Le président libanais Joseph Aoun a condamné jeudi Israël suite à une récente frappe aérienne qui a coûté la vie à la journaliste Amal Khalil et blessé une autre dans la ville d'Al-Tiri, dans le sud du pays.
BEYROUTH, 23 avril (Xinhua) -- Le président libanais Joseph Aoun a condamné jeudi Israël suite à une récente frappe aérienne qui a coûté la vie à la journaliste Amal Khalil et blessé une autre dans la ville d'Al-Tiri, dans le sud du pays.
Dans un communiqué, M. Aoun a déclaré que "le fait qu'Israël prenne délibérément et à plusieurs reprises pour cible des journalistes vise à dissimuler la vérité sur ses violations agressives à l'encontre du Liban".
Il a qualifié ces actes de crimes contre l'humanité, punissables en vertu des lois et normes internationales, et a appelé à une intervention internationale pour y mettre fin.
Mme Khalil, qui travaillait pour le journal libanais Al-Akhbar, a été tuée mercredi après avoir été piégée sous les décombres à la suite de frappes aériennes israéliennes dans le sud du Liban, a rapporté la chaîne de télévision libanaise Al-Jadeed TV.
La frappe a empêché les sauveteurs d'accéder à Mme Khalil et à sa collègue Zeinab Faraj.

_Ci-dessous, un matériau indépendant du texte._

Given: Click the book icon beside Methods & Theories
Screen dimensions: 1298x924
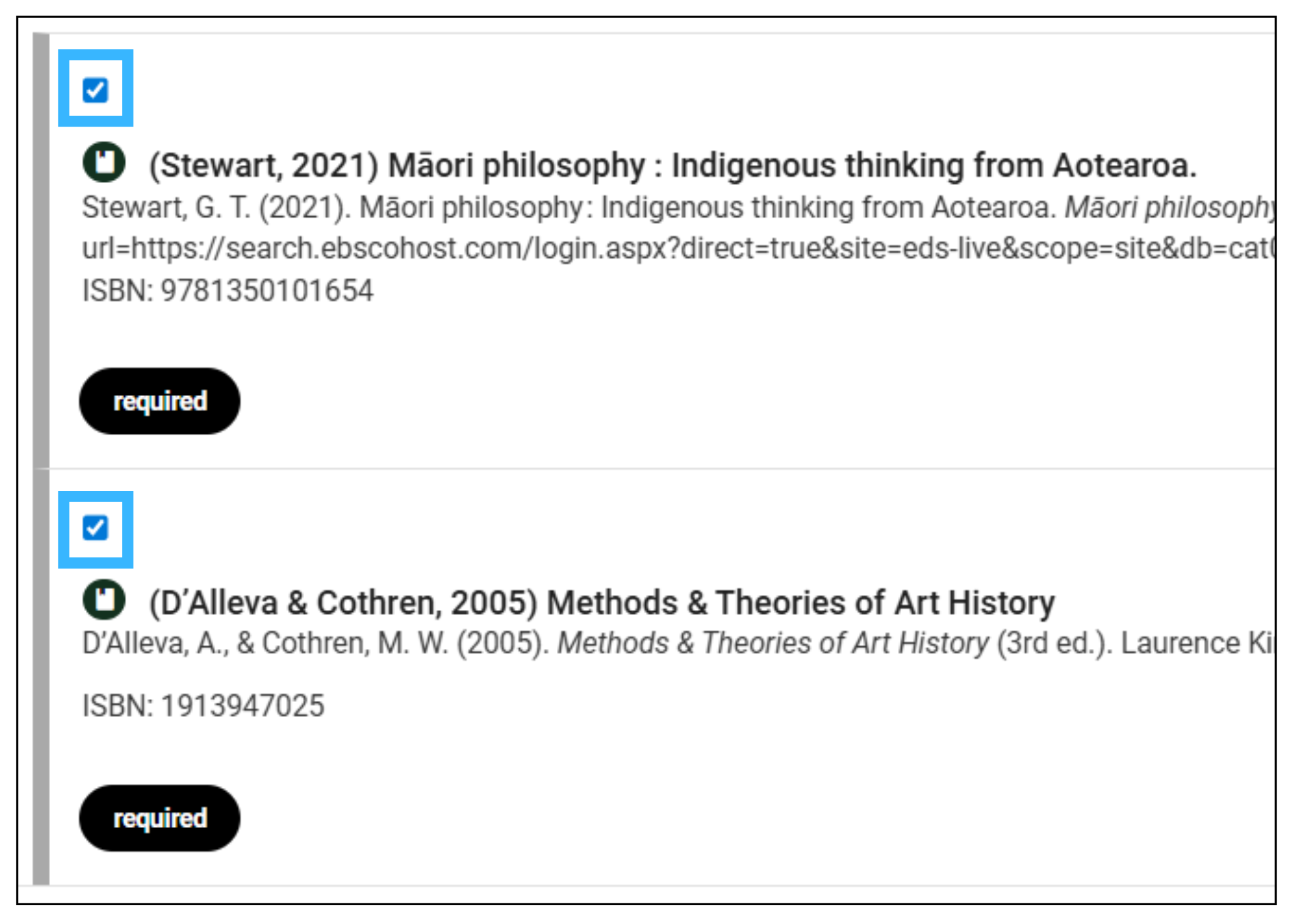Looking at the screenshot, I should click(104, 599).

Cette dernière a ensuite été évacuée vers un hôpital.
M. Aoun a présenté ses condoléances à la famille de Mme Khalil et a exprimé sa sympathie au personnel du journal Al-Akhbar ainsi qu'à la communauté médiatique libanaise et arabe.
Il a souhaité à Mme Faraj un prompt rétablissement à la suite des blessures subies lors de l'attaque.
La frappe aérienne a eu lieu malgré un cessez-le-feu de 10 jours entre Israël et le Liban, entré en vigueur la semaine dernière, après des semaines d'intensification des combats transfrontaliers dans le contexte de la guerre menée par les Etats-Unis et Israël contre l'Iran.